When we pulled into the spot, Romero had already staked out a roadside strip for our group. Under a crescent moon, high trees stood along the north edge with more a hundred yards to the south. First shots rang out down the way from another group as orange spokes of sunlight peaked out from behind distant mountain peaks.
It started modestly with a few birds flying in from behind us, north to south. More shots and the first few birds fell. Dog Hyla watched as Romero’s Elly went for one.
Soon it was her turn and she was off and running, scooping up bird after bird. The flight intensified such that we couldn’t reload fast enough.
It was mostly white wing, and by 7 a.m. this writer and the others had their limits, for me exactly 5 morning dove and the rest white wings. Tochihara had 10 white wing. The Romeros a few more mourning dove than we completed theirs, each with 15 birds apiece. All others in our group finished up as well.
Back to the hotel for the heat of the day, many hunters had similar results, coming in from all over the valley.
Birds picked, cleaned and on ice with us rested, Wendy and I returned late in the afternoon to find a strip where the birds we saw were exclusively mourning dove, and she picked of a final bird for the day.

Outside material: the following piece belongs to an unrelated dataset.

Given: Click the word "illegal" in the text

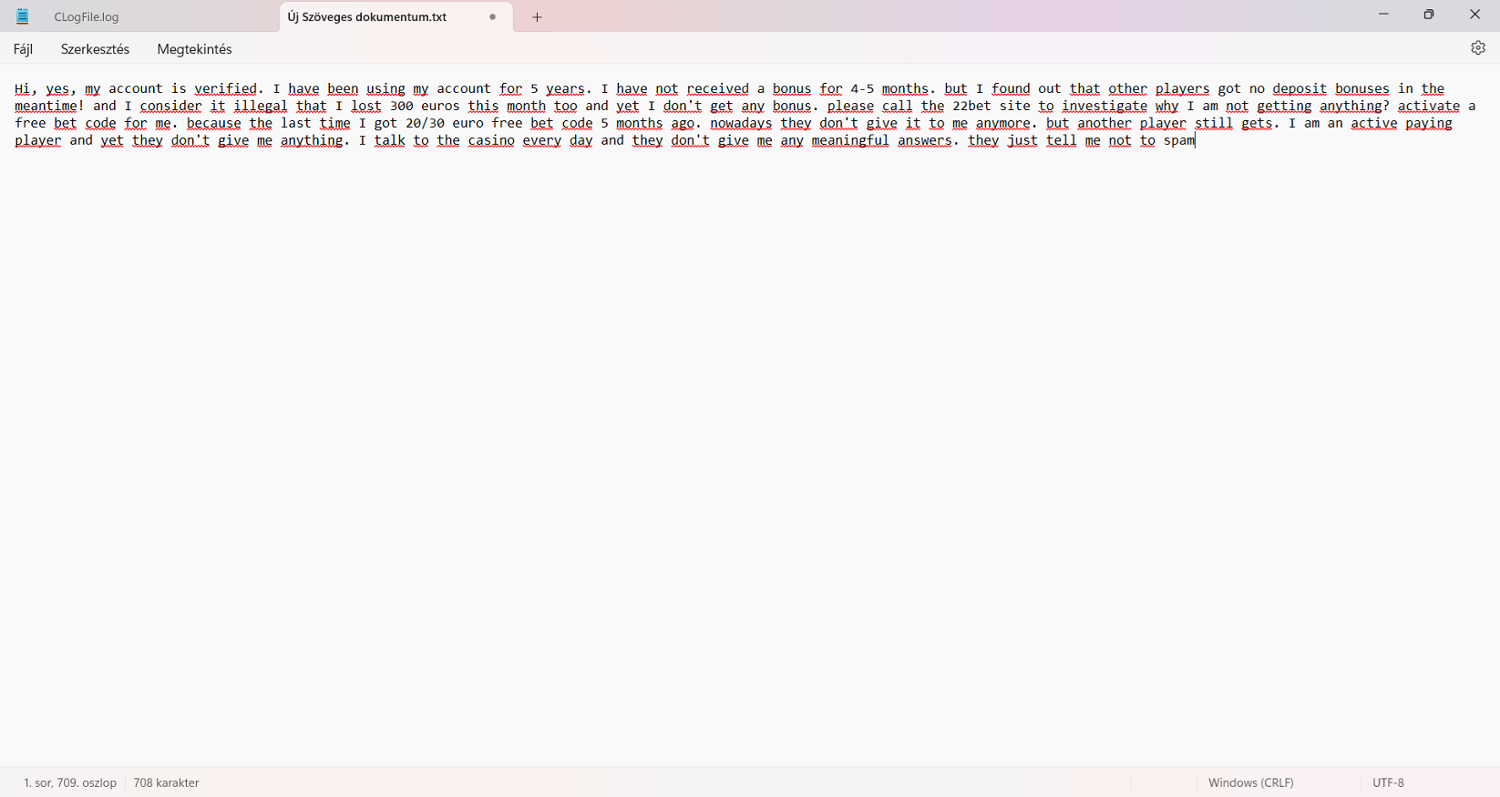Looking at the screenshot, I should 260,106.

The following morning we were back out, but the birds weren’t nearly so thick. We got little more than a handful between us. Returning later in the early afternoon after checking out and running a few errands, we stopped well short of our morning spot, a few birds bombed over a high dike and dipped down over a low shelf, landing on a low berm above the canal in the heat.
Over time this built until there were steady flocks coming over near and far. The flight lasted about 90 minutes, slowing at about 5:30. We managed to recover an additional 14 birds for the day, while loosing a few into thick brush and trees on one side, and across the canal on the other.